With the WF approximation for $\hat{J} (s)$ in eq 3.22, the above equation becomes

s \hat{x} (s) - x (0) = S_{1} \hat{u} (s) + S_{2} {(I + {\hat{J}}^{0} (s))}^{- 1} \hat{v} (s)

(3.29)

When all bimolecular reactions are pseudo-first order, this equation can be solved to obtain $\hat{x} (s)$ explicitly.

I. Extensions of the theory

The above formalism (eqs 3.1, 3.14, and 3.17) with the linearized chemical kinetics matrix K leads to the concentrations that are accurate both at short and long times, but not completely satisfactory at intermediate times when the concentrations are extremely high or when one is close to the irreversible limit. This was shown for A + B ⇌ C when A is static and the B’s are noninteracting point particles that are in excess^11,23 by comparison with the results of accurate many-particle Brownian dynamics simulations.²¹ To increase the accuracy at intermediate times, one can treat the bimolecular reactions of a pair with bulk molecules more accurately. Within the framework of our formalism, this could be done by calculating K using eq 2.5 with the diffusion-influenced rates w, eq 3.19, instead of v. This would result in a time-dependent matrix K and make eq 3.13 difficult to solve. To find a better K that is time-independent, we now replace the chemical rates by the diffusion-influenced rates in the long-time (Markovian) limit.
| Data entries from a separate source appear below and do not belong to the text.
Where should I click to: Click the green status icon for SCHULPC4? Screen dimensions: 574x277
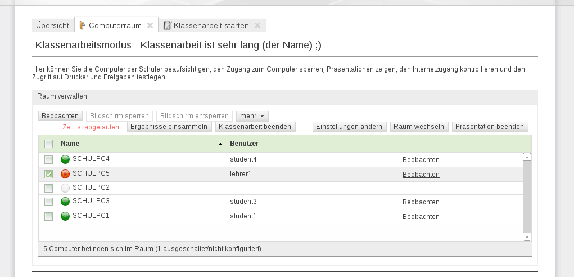65,159
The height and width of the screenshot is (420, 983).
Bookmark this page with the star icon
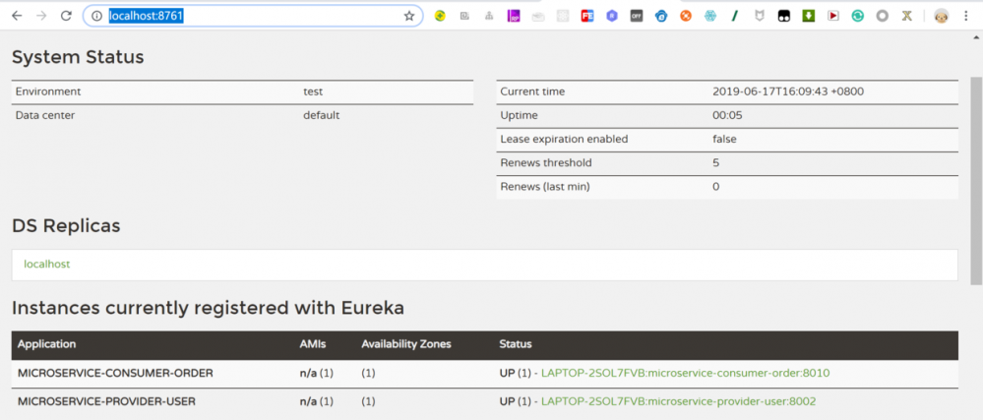(409, 16)
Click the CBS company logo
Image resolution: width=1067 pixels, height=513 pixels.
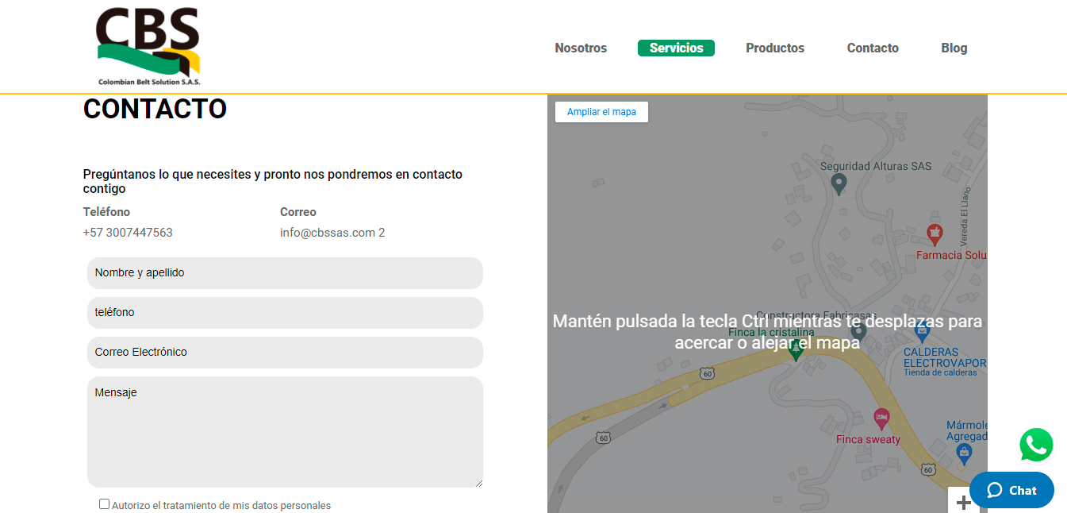pos(148,47)
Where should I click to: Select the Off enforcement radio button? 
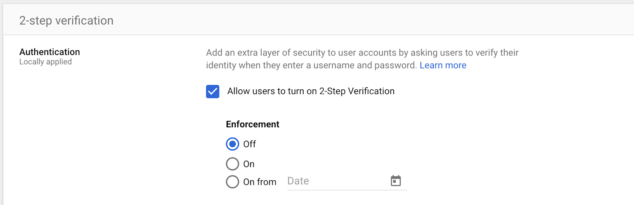[232, 144]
Consider the case without unimolecular transitions, K₁ = 0. For d[X_i]/dt in the linearized matrix definition, eq 2.5, let us use our Markovian diffusion-influenced rate equations given in eq 3.21. This leads to

K_{i j} = lim_{t \to \infty} \frac{\partial}{\partial [X_{j}]} {(S_{2} (I - Q (K)) v)}_{i}

(3.30)

where we have explicitly indicated that Q depends on the matrix K. The derivative is taken with respect to concentrations [X_j], which enter v (not Q). Since the elements of K appear on both sides of eq 3.30, this equation must be solved self-consistently. This is the generalization of our self-consistent relaxation time approximation applied to A + B ⇌ C²³ where it leads to significant improvement at intermediate times.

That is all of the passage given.